DATASET CONTENT:
____________
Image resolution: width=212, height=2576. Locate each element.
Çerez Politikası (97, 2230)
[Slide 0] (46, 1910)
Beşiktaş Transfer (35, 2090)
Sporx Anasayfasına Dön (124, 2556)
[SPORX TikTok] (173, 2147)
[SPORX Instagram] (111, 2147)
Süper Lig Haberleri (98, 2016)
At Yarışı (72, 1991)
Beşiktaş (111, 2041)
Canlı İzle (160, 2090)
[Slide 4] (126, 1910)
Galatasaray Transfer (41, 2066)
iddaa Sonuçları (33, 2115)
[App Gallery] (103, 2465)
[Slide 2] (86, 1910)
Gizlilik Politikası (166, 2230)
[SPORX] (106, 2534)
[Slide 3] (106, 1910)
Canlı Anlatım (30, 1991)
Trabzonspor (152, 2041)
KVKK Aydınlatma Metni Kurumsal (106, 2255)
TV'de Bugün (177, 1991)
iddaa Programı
____________
PROBLEM REQUIREMENTS: A faithful, word-for-word copy of the data is the expected answer.

SOLUTION FOR THIS EXERCISE:
Image resolution: width=212, height=2576. Locate each element.
Çerez Politikası (97, 2230)
[Slide 0] (46, 1910)
Beşiktaş Transfer (35, 2090)
Sporx Anasayfasına Dön (124, 2556)
[SPORX TikTok] (173, 2147)
[SPORX Instagram] (111, 2147)
Süper Lig Haberleri (98, 2016)
At Yarışı (72, 1991)
Beşiktaş (111, 2041)
Canlı İzle (160, 2090)
[Slide 4] (126, 1910)
Galatasaray Transfer (41, 2066)
iddaa Sonuçları (33, 2115)
[App Gallery] (103, 2465)
[Slide 2] (86, 1910)
Gizlilik Politikası (166, 2230)
[SPORX] (106, 2534)
[Slide 3] (106, 1910)
Canlı Anlatım (30, 1991)
Trabzonspor (152, 2041)
KVKK Aydınlatma Metni Kurumsal (106, 2255)
TV'de Bugün (177, 1991)
iddaa Programı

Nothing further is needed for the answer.